Denn im Januar war Winkler im Nordirak (Kurdistan) unterwegs, um die Love-Boxen des Projekts zu verteilen. Da konnte er Kontakte zum gemeinnützigen Oldenburger Verein "Our Bridge" knüpfen, der überwiegend Hilfsprojekte im Irak betreut. Dass Winkler und sein Team aktive Netzwerkpartner des Netzwerks "Ziviler Krisenstab" sind, sei dabei sehr nützlich gewesen. "Während viele Organisationen deutschlandweit das Netzwerk mit Hilfsgütern unterstützen, konzentrieren wir seit dem Angriffskrieg auf die Ukraine vergangenes Jahr unsere ganze Kraft auf die Koordination und die Logistik dieser Hilfsgüter", beschreibt Winkler.
Kontakte zur Organisation "Our Bridge" geknüpft
Beispielsweise konnten so seit Kriegsbeginn in der Ukraine über 7500 Paletten dringend benötigte Hilfsgüter wie Krankenhauszubehör, Hygieneartikel, Fahrzeuge, Nahrung, Decken sowie technische Gerätschaften und Tiernahrung transferiert und in den notleidenden Gebieten verteilt werden.
Für den Syrien-Transport, so der 38-Jährige, seien unter anderem Hilfsgüter wie Decken, Presslufthammer und Essenspakete für die Menschen, die ihr Hab und Gut verloren haben, gepackt worden. "So ein Hilfstransport muss von vorne bis hinten bis ins letzte Detail durchgeplant sein", sagt Winkler. Es gehe auch darum, wirklich das zu liefern, was dringend benötigt wird. "Alles andere macht keinen Sinn, denn das löst wiederum ein weiteres Problem aus - das der Entsorgung. Dahingehend muss leider auch hierzulande noch viel aufgeklärt werden."

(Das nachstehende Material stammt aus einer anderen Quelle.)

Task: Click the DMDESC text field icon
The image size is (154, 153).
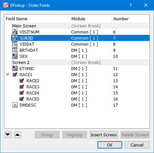Action: pos(15,105)
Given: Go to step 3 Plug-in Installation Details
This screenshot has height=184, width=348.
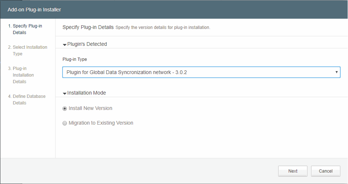Looking at the screenshot, I should tap(21, 75).
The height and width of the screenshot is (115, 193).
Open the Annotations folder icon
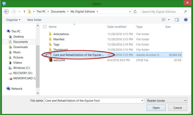(50, 34)
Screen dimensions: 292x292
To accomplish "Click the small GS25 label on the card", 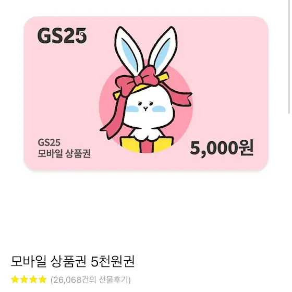I will pos(49,142).
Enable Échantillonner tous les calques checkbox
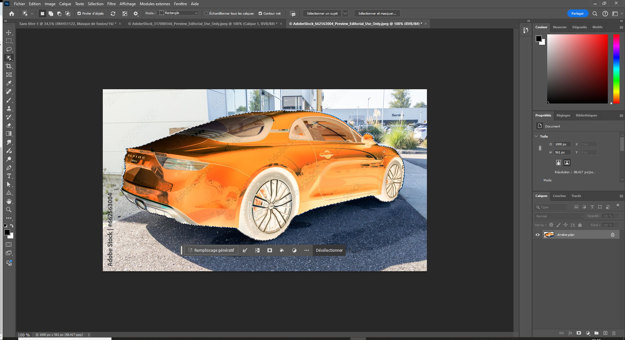Image resolution: width=625 pixels, height=340 pixels. (206, 14)
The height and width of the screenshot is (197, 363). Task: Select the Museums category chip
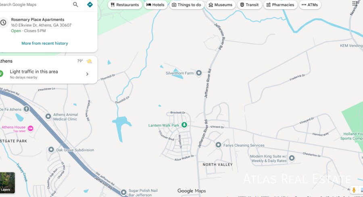pos(220,5)
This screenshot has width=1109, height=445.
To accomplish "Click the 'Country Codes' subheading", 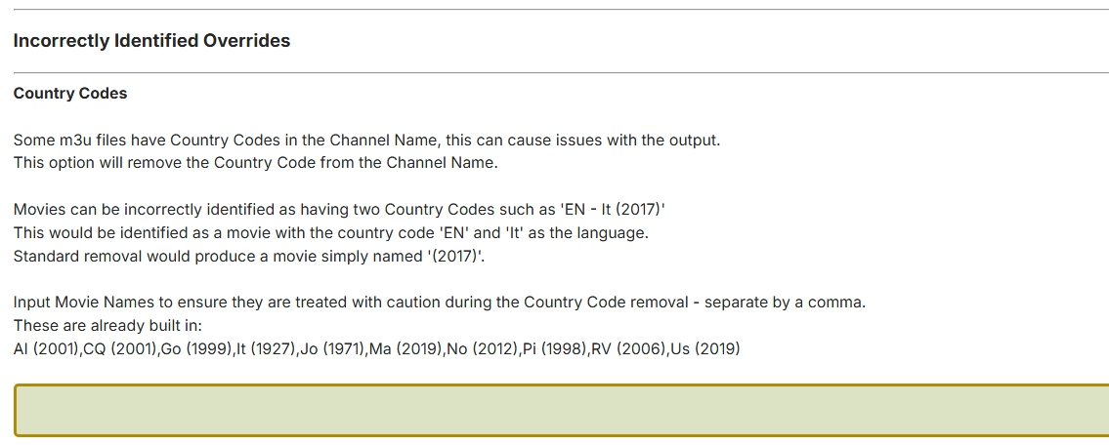I will [x=70, y=94].
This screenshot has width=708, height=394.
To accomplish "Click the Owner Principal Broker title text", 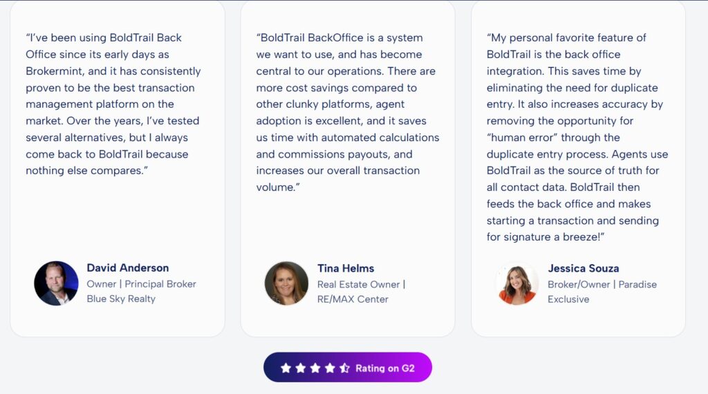I will point(141,284).
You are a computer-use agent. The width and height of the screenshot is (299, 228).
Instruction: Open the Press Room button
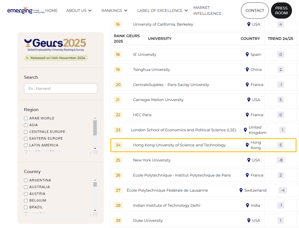(x=281, y=11)
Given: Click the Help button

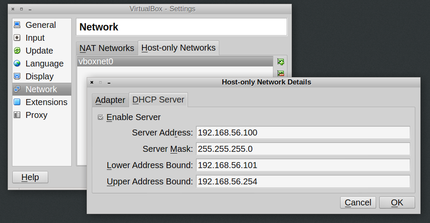Looking at the screenshot, I should click(30, 177).
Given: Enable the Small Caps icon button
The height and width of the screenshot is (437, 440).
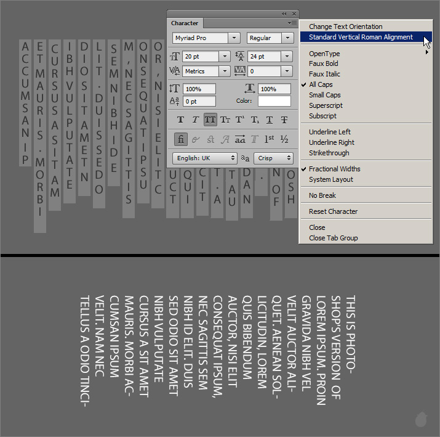Looking at the screenshot, I should (225, 120).
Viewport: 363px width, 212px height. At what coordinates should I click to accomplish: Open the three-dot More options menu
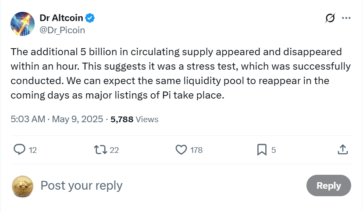[x=346, y=18]
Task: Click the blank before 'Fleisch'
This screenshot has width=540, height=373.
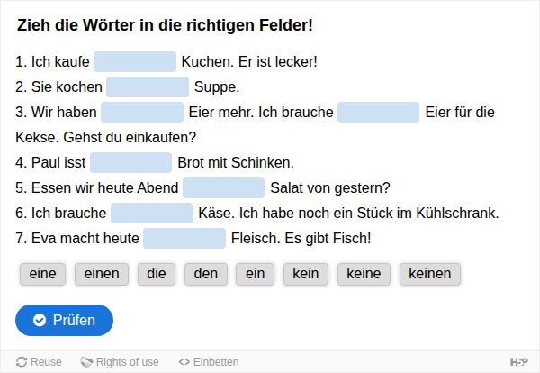Action: tap(185, 238)
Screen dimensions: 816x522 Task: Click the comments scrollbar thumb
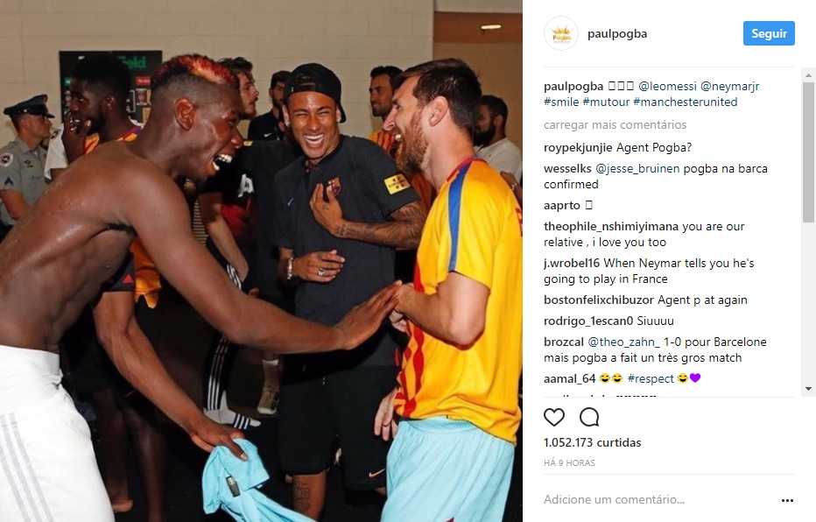807,152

Acht Sattelzüge unterwegs vom Irak nach Syrien
Winkler berichtet, dass vonseiten seines Vereins sowieso geplant gewesen sei, in den nächsten Wochen einen LKW nach Syrien zu schicken, "da dort ja auch sonst Hilfe benötigt wird". Das Erdbeben sei nun dazugekommen, die Lage angespannter denn je. Gemeinsam mit "Our Bridge", der den Konvoi federführend leitet, konnten insgesamt acht Sattelzüge auf den Weg gebracht werden. Fünf davon konnten durch sein Netzwerk "Ziviler Krisenstab" finanziert werden. "Allerdings ging der Transport aus Sicherheitsgründen über Umwege, nämlich vom Nordirak erst in die Türkei und dann über die türkische Grenze nach Syrien in die Gebiete um Afrin im Gouvernement Aleppo im Nordwesten."
Wie Winkler am Freitag aktuell mitteilte, sei der vom kurdischem Militär begleitete Konvoi gut in der Region Afrin angekommen, nun würden die Verteilungen der Hilfsgüter vorbereitet. "Ich bin erleichtert, dass bis hierhin alles gut funktioniert hat. Schließlich geht es auch darum, die Menschen, die den Konvoi begleiten, zu schützen."

Warum Tobias Winkler helfen will
Was aber bewegt Tobias Winkler, der in einer Teilzeitstelle als "Fachreferent Ukraine" über einen Fördertopf der Gesellschaft für Internationale Zusammenarbeit (GIZ) bezahlt wird, dazu, einen Großteil seiner Arbeit ehrenamtlich zu leisten? "Liebe bedeutet auch, Dinge, die nicht gut laufen zu erkennen und zu verbessern", sagt er. Er wolle "etwas bewirken, mitgestalten und verbessern". Dabei gehe es ihm nicht um "irgendwelche Gewinnmaximierung, ich brauche kein Haus und keine großen Güter", so der 38-Jährige.
Aktuell arbeitet er neben dem Transport für Nordsyrien an weiteren Hilfsprojekten mit, für den Libanon, Irak, Kosovo, Griechenland und Rumänien. Es sei schön zu sehen, wie sich die seit Jahren aufgebauten Strukturen bewährten. An der Syrien-Aktion lobt er besonders das "gute Miteinander". Es sei nicht selbstverständlich, dass verschiedene Hilfsorganisationen, Vereine und NGO's einträchtig zusammenarbeiteten. "Da ist noch Luft nach oben."
Dem schließe ich mich an. Da wird Beruf und Ehrenamt verbunden. Das zeigt dann auch die Liebe zum Beruf bzw. zur Berufung!
Der Mann ist die perfekte Schnittstelle zwischen Privatleuten und großen Organisationen.
Es bringt nichts wenn Menschen die sich noch nie mit solchen Dingen beschäftigt haben plötzlich von einem auf dem anderen Tag aus Verzweiflung mit 1000 kg Altkleider und 1000 Liter Wasser und 1000 Euro Spenden sich mittels Kleintransporter unkkordiniert auf eine 3000 Kilometer lange Reise begeben.